_GIVEN PROBLEM_
Reproduce the records below word for word, beginning at the line that has "Screen dimensions: 1468x980" and stopping after the line that has "pyautogui.click(x=127, y=160)".

_Data items_
>>

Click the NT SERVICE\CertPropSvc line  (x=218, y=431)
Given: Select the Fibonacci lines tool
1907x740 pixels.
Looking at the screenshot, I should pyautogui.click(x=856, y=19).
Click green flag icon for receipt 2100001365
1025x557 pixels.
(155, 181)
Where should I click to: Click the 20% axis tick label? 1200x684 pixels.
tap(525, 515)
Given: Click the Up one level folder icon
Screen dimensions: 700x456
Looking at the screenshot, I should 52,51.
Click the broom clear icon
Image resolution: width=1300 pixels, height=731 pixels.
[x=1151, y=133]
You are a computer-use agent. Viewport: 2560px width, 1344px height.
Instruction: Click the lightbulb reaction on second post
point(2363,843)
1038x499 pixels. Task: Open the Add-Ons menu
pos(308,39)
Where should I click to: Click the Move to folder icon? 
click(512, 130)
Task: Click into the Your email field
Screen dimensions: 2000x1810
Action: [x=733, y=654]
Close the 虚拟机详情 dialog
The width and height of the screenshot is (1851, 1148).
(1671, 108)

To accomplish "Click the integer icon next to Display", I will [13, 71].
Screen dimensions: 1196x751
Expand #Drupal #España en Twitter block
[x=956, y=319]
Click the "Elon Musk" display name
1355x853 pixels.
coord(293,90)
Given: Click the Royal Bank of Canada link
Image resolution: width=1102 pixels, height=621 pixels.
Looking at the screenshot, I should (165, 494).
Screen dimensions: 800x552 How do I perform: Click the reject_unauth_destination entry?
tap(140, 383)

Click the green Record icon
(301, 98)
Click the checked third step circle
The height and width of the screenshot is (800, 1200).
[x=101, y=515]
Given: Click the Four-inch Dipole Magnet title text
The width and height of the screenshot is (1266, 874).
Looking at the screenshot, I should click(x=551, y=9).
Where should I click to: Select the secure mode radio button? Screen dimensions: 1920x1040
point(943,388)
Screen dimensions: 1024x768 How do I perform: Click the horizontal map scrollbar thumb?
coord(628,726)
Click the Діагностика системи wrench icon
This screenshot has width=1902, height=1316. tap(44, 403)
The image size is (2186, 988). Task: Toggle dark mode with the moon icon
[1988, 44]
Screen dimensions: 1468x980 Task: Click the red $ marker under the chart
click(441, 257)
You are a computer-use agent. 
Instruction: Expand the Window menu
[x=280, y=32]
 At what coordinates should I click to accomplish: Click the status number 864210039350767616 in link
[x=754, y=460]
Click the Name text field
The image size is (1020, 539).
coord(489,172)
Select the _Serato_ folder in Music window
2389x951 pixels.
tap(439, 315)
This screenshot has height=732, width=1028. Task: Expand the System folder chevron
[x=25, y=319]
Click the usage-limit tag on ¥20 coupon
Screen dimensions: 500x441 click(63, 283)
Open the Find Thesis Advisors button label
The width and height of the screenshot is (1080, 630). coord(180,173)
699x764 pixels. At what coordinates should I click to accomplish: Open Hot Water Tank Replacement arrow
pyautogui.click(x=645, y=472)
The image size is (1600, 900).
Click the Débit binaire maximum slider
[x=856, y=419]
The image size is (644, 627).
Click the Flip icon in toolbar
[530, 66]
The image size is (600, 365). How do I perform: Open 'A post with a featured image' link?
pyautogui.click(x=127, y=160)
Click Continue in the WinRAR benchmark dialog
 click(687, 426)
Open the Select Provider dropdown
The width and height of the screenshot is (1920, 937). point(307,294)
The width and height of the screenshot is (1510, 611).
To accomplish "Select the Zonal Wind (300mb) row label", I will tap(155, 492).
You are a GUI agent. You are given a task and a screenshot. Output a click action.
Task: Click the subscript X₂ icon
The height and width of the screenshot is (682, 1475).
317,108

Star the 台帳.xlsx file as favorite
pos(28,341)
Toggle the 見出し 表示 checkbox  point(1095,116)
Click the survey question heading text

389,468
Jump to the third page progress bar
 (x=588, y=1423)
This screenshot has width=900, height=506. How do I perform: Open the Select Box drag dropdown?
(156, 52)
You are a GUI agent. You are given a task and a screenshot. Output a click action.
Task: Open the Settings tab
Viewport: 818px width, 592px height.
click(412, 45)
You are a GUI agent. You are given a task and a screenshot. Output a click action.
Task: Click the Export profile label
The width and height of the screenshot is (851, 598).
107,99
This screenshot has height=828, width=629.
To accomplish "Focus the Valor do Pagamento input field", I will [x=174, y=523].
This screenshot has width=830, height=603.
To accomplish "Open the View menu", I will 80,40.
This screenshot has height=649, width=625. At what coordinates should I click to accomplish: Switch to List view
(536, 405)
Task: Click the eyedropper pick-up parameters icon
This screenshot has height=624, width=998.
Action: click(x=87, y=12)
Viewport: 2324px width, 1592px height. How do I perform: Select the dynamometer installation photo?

<<

_THE ANSWER_
Screen dimensions: 1468x980 Task: Click the red $ marker under the chart
click(441, 257)
You are a computer-use agent. 
Instruction: Expand the Window menu
[x=280, y=32]
 At what coordinates should I click to accomplish: Click the status number 864210039350767616 in link
[x=754, y=460]
Click the Name text field
The image size is (1020, 539).
coord(489,172)
Select the _Serato_ folder in Music window
2389x951 pixels.
tap(439, 315)
This screenshot has height=732, width=1028. Task: Expand the System folder chevron
[x=25, y=319]
Click the usage-limit tag on ¥20 coupon
Screen dimensions: 500x441 click(63, 283)
Open the Find Thesis Advisors button label
The width and height of the screenshot is (1080, 630). coord(180,173)
699x764 pixels. At what coordinates should I click to accomplish: Open Hot Water Tank Replacement arrow
pyautogui.click(x=645, y=472)
The image size is (1600, 900).
Click the Débit binaire maximum slider
[x=856, y=419]
The image size is (644, 627).
Click the Flip icon in toolbar
[530, 66]
The image size is (600, 365). How do I perform: Open 'A post with a featured image' link?
pyautogui.click(x=127, y=160)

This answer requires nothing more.